→ EXERCISE INSTRUCTIONS
Report back every line from the entries below in which the word "message" occurs.

Saved entries
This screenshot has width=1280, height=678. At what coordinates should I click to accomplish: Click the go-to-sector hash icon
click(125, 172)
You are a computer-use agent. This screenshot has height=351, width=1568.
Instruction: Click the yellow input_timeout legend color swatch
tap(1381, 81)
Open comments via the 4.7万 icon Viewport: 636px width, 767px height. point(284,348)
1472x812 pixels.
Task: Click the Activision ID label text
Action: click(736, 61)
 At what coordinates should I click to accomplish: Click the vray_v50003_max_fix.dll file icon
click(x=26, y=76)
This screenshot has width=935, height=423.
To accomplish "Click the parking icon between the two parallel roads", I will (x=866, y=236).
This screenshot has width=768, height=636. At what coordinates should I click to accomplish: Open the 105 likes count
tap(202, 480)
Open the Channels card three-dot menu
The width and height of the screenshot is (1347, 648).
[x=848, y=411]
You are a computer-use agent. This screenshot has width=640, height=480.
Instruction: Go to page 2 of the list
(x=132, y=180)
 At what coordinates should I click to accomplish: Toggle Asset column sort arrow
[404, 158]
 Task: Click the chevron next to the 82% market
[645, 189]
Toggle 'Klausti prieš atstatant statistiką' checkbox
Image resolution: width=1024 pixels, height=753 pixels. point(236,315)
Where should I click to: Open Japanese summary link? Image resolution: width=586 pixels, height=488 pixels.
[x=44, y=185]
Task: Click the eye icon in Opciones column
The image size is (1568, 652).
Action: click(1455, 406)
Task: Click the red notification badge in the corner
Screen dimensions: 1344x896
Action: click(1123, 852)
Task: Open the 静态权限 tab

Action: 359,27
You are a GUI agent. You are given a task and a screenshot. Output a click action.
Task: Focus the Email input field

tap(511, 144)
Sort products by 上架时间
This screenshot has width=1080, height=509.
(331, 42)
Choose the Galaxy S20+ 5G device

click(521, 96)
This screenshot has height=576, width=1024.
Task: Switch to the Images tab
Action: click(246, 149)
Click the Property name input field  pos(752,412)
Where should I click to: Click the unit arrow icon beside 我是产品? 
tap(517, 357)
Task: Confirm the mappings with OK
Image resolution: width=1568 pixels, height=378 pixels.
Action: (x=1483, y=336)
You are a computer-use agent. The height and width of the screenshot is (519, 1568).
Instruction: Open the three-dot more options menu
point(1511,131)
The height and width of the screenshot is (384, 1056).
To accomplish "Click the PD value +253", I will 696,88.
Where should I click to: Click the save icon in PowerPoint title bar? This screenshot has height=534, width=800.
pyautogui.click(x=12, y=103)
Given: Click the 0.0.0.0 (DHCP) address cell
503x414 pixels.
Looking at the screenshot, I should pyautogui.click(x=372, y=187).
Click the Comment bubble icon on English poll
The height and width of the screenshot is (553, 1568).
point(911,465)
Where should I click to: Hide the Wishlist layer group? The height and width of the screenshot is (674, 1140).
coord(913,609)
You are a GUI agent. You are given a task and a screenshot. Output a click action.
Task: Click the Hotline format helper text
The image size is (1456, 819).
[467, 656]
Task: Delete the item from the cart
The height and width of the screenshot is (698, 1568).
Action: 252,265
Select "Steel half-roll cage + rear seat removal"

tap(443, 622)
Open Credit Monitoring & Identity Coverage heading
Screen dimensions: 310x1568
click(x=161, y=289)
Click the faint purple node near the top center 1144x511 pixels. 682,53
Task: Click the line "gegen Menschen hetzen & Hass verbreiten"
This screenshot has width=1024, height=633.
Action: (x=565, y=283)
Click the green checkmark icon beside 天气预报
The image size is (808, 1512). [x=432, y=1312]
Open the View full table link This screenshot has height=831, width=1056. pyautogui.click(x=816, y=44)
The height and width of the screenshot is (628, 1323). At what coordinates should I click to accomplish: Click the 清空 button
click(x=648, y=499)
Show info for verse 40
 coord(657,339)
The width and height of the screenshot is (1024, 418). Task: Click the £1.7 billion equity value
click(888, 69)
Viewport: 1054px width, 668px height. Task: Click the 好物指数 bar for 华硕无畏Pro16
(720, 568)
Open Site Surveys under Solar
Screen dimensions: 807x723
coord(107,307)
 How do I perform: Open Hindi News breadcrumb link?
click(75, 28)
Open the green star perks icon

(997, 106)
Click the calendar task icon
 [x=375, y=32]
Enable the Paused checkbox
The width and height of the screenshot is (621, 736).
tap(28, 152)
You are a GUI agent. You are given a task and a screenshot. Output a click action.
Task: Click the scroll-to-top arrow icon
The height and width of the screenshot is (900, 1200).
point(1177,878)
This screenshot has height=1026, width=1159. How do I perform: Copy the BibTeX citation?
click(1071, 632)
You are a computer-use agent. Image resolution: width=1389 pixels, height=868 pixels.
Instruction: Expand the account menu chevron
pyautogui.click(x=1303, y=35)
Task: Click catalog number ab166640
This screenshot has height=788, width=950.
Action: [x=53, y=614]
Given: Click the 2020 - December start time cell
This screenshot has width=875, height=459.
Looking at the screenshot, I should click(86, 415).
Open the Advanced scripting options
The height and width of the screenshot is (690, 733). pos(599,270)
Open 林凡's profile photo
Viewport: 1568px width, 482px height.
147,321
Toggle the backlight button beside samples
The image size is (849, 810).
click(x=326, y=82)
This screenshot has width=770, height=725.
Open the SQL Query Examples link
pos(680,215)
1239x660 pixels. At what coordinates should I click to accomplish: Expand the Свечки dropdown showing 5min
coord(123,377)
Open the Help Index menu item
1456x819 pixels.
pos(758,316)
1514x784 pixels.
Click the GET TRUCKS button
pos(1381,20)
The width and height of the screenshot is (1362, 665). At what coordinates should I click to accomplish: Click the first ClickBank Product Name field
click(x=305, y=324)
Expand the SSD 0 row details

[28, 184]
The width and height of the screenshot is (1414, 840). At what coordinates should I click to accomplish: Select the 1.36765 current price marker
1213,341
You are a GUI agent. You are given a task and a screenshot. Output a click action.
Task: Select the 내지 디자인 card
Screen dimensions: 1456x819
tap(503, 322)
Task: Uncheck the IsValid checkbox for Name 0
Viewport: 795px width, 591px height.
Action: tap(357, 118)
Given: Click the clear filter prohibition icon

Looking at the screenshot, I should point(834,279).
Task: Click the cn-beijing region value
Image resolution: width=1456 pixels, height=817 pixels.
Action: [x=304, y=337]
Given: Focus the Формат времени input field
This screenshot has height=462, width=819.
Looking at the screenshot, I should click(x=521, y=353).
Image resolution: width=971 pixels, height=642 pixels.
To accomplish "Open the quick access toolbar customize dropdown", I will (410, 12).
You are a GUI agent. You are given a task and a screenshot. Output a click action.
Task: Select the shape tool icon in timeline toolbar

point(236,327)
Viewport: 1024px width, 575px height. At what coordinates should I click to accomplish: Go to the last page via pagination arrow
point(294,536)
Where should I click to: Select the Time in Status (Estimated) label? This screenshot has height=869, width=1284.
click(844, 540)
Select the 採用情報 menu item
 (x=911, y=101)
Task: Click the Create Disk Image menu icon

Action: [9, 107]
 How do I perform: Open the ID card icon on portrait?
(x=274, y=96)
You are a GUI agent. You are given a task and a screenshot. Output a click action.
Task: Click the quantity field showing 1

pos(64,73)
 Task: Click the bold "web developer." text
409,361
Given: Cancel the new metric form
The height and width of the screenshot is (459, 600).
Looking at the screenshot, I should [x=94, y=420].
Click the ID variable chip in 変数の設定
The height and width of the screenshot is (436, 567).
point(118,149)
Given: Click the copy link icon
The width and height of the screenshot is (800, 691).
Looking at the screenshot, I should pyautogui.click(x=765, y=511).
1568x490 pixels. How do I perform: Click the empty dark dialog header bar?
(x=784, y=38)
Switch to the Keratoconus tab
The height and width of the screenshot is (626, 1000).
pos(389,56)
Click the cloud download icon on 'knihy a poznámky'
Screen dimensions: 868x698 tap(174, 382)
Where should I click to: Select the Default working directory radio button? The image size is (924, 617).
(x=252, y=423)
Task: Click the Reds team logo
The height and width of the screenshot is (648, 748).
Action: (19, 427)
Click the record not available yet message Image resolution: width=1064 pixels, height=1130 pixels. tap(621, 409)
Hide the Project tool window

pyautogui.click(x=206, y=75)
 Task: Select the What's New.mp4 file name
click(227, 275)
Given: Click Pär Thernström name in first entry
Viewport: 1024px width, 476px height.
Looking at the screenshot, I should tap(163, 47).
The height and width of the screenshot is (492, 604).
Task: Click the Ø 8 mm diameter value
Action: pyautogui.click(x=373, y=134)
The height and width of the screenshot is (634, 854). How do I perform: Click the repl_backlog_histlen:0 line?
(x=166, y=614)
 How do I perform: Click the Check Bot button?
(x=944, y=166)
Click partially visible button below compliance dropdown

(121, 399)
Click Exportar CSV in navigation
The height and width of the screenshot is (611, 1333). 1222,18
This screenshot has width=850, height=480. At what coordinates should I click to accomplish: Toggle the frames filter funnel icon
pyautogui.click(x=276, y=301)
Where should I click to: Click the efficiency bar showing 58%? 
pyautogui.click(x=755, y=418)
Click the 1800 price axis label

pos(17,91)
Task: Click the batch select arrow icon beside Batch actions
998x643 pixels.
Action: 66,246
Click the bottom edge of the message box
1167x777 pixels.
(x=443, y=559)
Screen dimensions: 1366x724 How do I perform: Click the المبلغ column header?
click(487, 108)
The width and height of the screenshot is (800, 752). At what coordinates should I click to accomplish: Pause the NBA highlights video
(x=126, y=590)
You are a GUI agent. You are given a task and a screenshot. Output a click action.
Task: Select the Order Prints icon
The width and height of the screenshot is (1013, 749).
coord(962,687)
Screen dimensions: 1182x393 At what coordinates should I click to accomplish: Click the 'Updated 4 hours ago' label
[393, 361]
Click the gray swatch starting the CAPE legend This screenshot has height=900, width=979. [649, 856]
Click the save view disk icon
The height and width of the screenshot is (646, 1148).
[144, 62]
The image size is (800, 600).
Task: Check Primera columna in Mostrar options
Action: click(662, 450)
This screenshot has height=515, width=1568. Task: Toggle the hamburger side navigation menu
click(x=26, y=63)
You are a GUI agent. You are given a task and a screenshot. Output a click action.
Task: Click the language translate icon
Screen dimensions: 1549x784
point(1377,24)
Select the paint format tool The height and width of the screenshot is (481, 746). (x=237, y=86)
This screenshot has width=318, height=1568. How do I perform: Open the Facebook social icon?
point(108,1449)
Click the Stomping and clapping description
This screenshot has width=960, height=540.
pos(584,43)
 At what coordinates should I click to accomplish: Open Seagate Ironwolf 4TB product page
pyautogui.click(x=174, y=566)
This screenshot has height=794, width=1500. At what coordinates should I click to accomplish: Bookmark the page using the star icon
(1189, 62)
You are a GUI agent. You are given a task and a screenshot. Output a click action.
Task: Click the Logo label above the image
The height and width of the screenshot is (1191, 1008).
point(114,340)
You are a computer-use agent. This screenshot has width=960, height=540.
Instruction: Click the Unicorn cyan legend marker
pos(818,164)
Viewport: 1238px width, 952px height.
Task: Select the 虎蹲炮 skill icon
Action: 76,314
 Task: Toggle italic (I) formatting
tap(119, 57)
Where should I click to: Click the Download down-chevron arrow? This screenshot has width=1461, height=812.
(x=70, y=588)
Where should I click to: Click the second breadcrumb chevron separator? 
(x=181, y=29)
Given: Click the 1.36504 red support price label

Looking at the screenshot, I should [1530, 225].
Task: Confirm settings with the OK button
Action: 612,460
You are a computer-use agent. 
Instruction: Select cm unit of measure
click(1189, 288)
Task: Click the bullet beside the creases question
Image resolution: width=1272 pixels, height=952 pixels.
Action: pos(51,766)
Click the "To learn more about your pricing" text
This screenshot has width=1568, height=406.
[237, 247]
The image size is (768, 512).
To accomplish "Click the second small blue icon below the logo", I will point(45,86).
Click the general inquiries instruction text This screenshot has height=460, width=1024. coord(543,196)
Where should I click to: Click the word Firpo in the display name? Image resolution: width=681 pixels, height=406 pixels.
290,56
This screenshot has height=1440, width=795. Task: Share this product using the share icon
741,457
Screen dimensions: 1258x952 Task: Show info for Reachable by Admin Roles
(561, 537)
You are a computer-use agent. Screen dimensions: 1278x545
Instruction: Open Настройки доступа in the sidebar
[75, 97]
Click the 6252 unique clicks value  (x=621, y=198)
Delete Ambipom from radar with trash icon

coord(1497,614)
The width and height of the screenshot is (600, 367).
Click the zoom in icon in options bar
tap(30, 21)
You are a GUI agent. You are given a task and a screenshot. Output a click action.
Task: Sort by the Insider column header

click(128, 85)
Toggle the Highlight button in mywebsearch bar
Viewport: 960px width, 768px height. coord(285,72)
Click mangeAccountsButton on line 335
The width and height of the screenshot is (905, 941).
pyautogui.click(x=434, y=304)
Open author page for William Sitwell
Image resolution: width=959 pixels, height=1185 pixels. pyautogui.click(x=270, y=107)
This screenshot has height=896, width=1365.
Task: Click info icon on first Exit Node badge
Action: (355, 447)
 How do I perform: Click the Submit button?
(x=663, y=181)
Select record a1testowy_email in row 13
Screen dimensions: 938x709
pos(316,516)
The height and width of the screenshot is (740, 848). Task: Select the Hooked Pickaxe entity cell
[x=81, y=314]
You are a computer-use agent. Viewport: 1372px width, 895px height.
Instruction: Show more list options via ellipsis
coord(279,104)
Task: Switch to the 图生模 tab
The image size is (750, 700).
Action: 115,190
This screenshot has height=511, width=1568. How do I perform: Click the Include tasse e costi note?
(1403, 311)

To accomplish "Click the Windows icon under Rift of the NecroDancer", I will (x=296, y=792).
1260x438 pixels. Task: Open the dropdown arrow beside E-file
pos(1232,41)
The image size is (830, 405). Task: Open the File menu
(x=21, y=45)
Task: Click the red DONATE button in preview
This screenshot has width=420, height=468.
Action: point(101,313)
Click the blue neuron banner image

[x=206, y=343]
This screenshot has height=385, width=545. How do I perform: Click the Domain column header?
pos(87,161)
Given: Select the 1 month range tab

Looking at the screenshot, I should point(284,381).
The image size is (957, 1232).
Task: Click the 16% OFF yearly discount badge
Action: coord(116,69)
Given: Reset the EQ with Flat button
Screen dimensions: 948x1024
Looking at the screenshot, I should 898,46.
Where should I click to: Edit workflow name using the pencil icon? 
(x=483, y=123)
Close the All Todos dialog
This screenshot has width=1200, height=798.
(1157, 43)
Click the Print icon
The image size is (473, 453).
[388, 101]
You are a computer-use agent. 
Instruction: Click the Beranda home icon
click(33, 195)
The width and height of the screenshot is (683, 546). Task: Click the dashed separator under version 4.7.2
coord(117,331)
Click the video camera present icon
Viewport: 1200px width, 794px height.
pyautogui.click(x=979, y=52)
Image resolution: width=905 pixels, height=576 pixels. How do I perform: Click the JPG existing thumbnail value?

→ RESPONSE BELOW
Click the record not available yet message Image resolution: width=1064 pixels, height=1130 pixels. tap(621, 409)
Click the bottom edge of the message box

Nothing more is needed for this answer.